The United Nations human rights office is to send a human rights delegation to Bahrain. It is alleged that human rights violations occurred during clashes between protesters and security forces earlier this year.
It has been a year of unrest for many Middle Eastern countries, a movement which is being called the Arab Spring. Governments have fallen in four countries including Egypt and Libya, where the long-term Gaddafi regime fell. Unrest still continues in the Middle East and there is concern over human rights violations in Syria; the UN has also warned that Syria could develop into a civil war.
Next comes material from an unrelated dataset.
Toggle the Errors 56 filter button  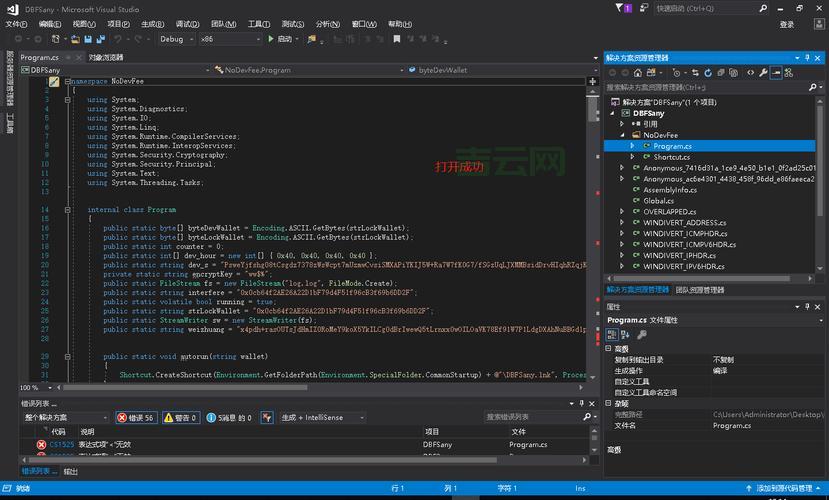coord(135,417)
A four-member team is scheduled to leave this week and are travelling there on the invite of the Bahrain Government. The delegation will include Bacre Ndiaye, the Director of the Human Rights Council and Special Procedures Division at Office of the High Commissioner for Human Rights (OHCHR), and Frej Fenniche, the chief of the office’s Middle East and North Africa section.
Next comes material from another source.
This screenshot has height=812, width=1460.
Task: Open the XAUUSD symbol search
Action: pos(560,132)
Media reports allege that during clashes in February and March 2011, excessive force was used by the Government against protesters. There are also allegations that some of the protesters detained during the protests were tortured.
In a statement, a spokesperson for UN Secretary-General Ban Ki-Moon, said:
“The Secretary-General calls on the Government to ensure the implementation of its recommendations as a meaningful step in addressing serious allegations of human rights violations.”
“He hopes the report’s issuance and implementation would help to create the conditions in Bahrain for all-inclusive dialogue, reconciliation and reforms that will meet the legitimate aspirations of the Bahraini people.”
Last month, human rights charity Amnesty International called upon the Bahrain Government to bring in human rights reforms after an independently commissioned report by the Bahrain Independent Commission of Inquiry (BICI), which included the testimonies of 5000 people, detailed hundreds of incidents of human rights abuses.
Amnesty International also state that the Bahrain cabinet had admitted to the use of excessive force and mistreatment of prisoners and said that 20 security officers would be prosecuted.